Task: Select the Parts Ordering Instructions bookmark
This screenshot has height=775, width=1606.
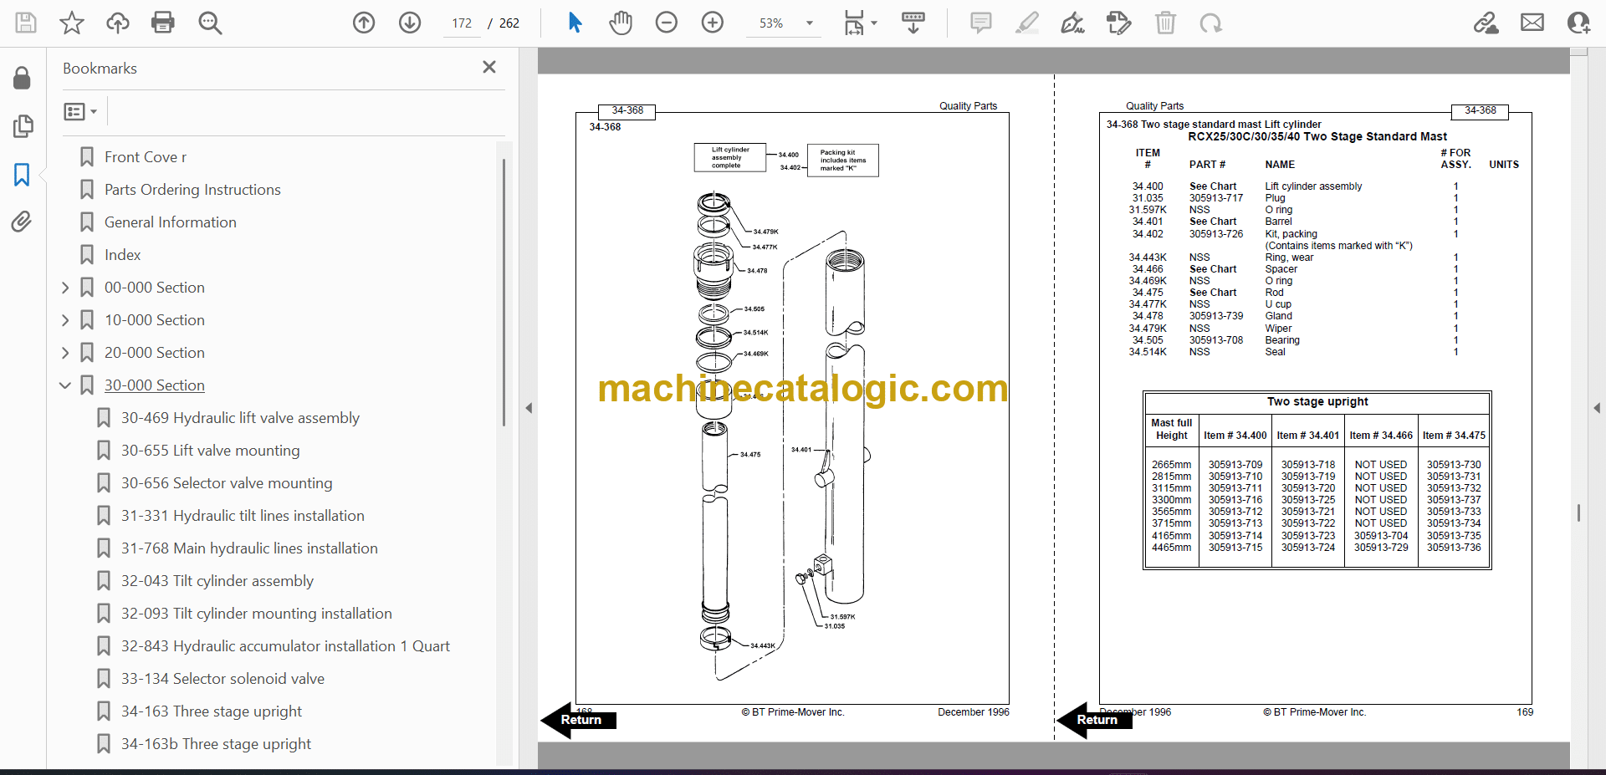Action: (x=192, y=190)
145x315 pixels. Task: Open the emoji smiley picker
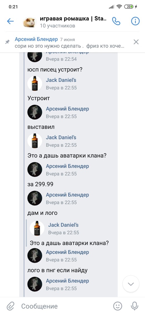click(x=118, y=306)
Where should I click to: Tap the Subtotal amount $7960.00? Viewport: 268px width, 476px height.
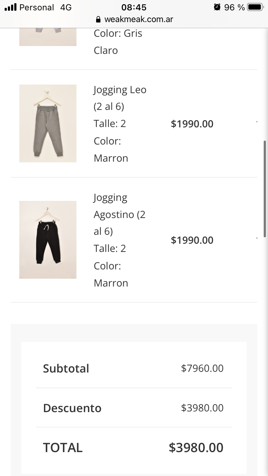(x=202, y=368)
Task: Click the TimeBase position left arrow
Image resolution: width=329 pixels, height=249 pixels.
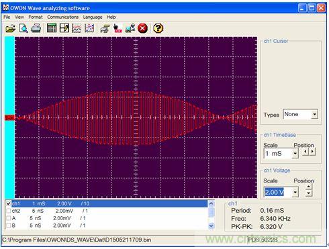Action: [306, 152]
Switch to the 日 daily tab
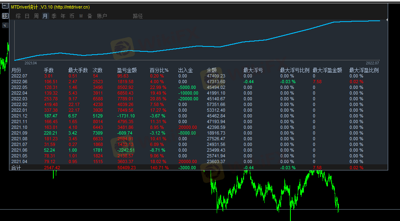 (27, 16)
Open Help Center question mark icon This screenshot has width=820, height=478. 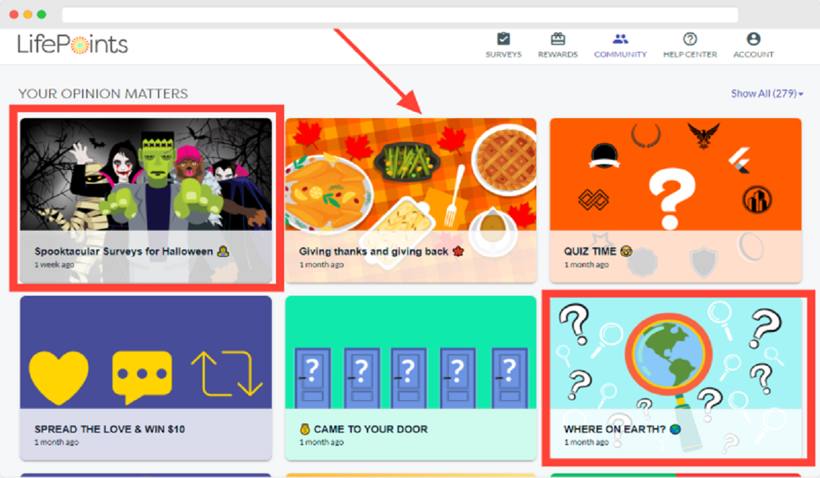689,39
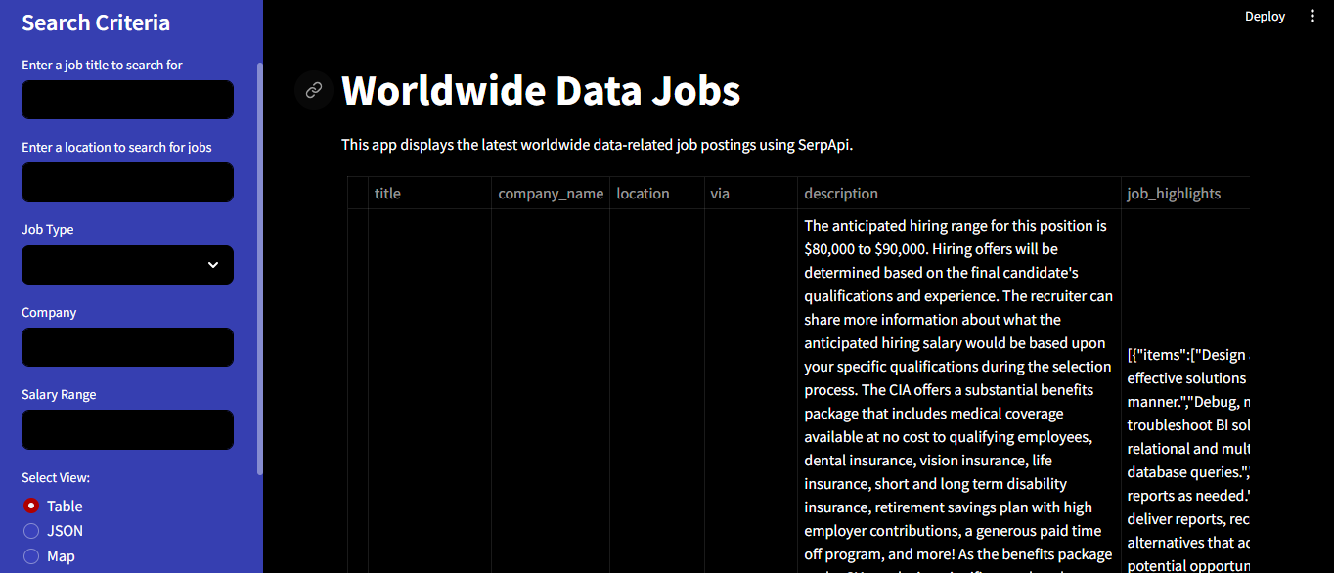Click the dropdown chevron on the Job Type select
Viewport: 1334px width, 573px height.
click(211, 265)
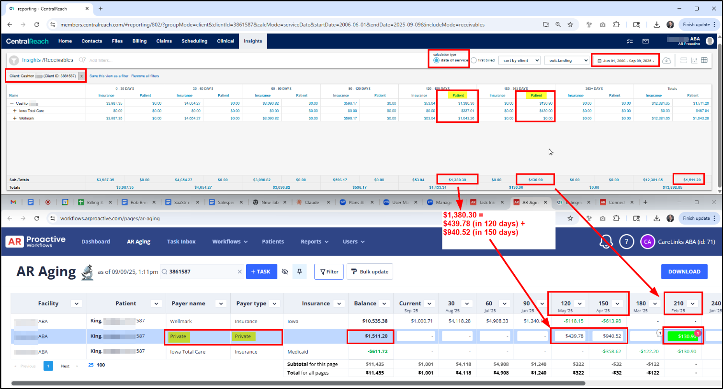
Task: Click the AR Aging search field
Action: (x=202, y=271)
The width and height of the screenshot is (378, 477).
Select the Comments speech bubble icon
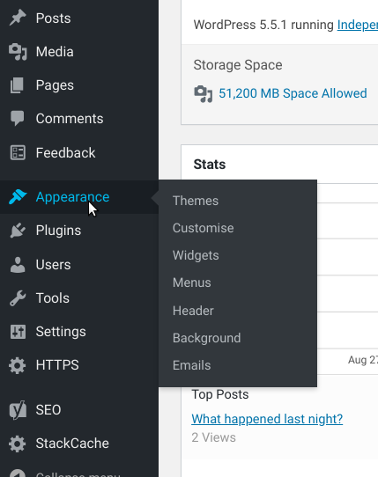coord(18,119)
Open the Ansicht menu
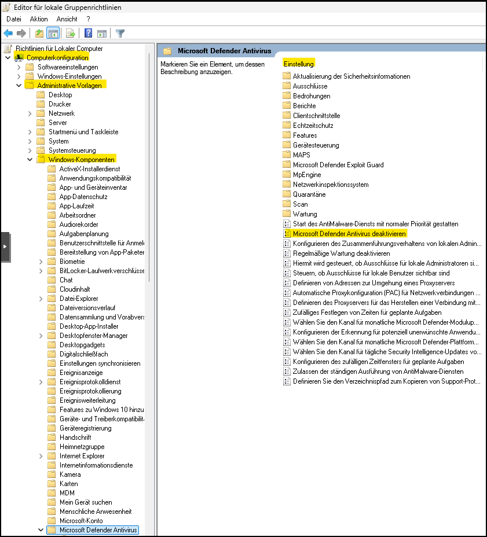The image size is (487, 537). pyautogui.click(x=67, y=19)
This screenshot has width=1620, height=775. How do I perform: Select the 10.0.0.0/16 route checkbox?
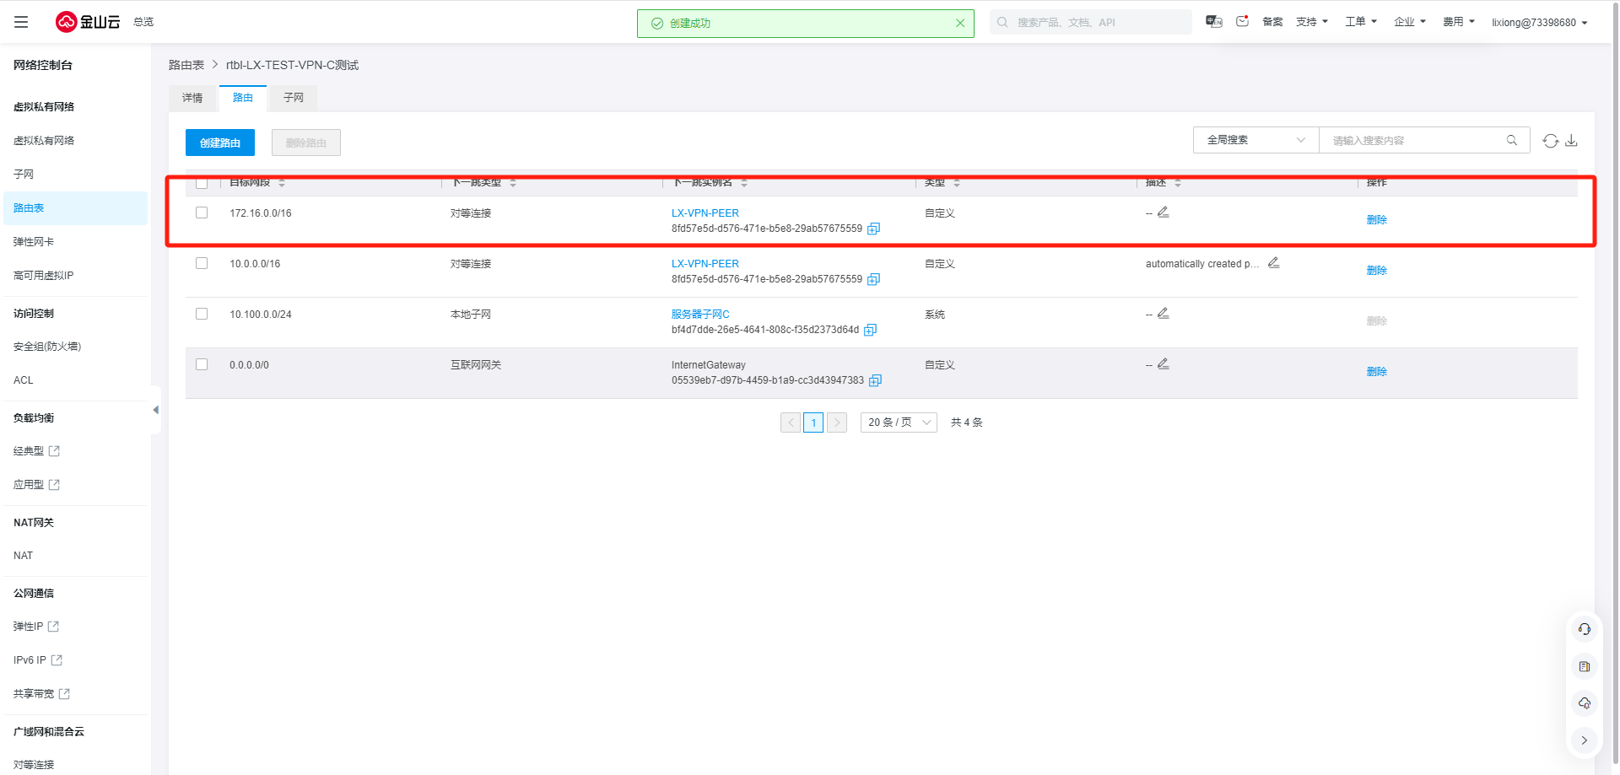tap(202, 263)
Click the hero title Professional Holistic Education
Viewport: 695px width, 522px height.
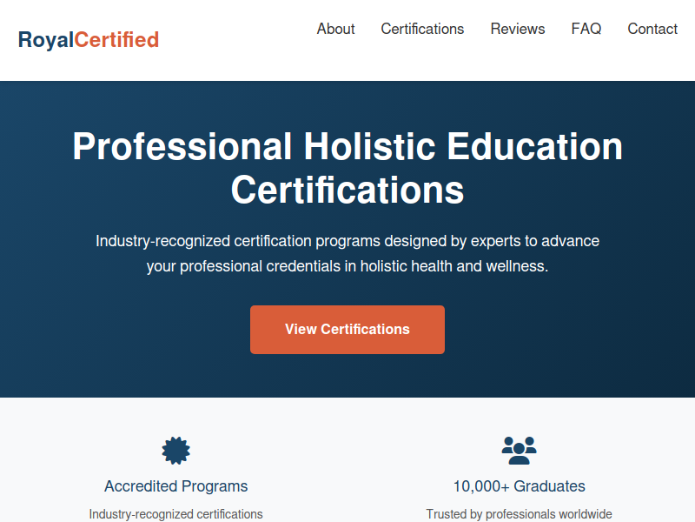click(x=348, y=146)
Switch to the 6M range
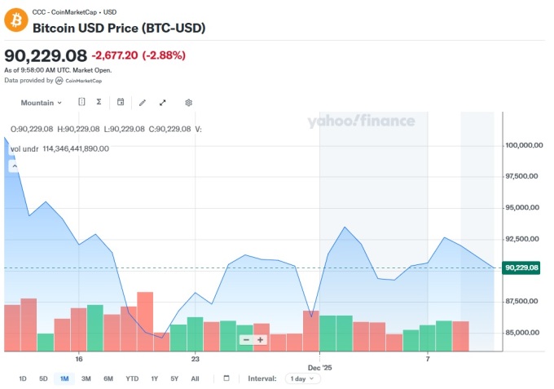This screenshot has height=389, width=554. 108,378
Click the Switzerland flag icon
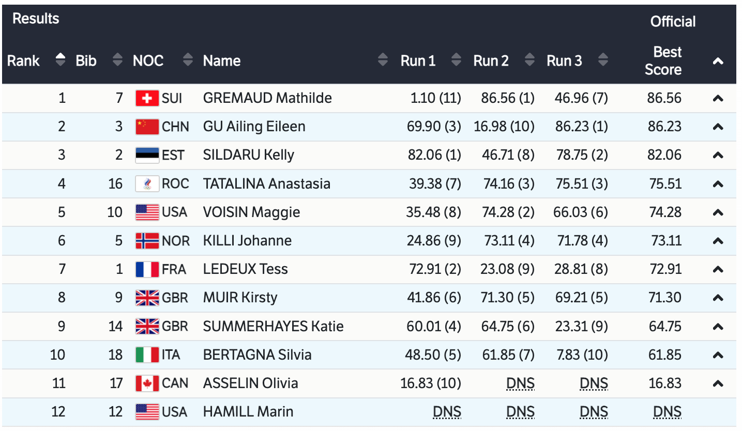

## TASK REQUIREMENTS
Exactly the lines from the one containing "Open the Ansicht menu" through the end of the data above: repeat those, both ends included, and nothing else. Skip the pictures.

## EXERCISE RESULT
Open the Ansicht menu
The image size is (487, 537). pyautogui.click(x=67, y=19)
This screenshot has width=1620, height=775. How do I perform: Select the 10.0.0.0/16 route checkbox?
tap(202, 263)
Click the hero title Professional Holistic Education
Viewport: 695px width, 522px height.
click(x=348, y=146)
Switch to the 6M range
This screenshot has height=389, width=554. 108,378
Click the Switzerland flag icon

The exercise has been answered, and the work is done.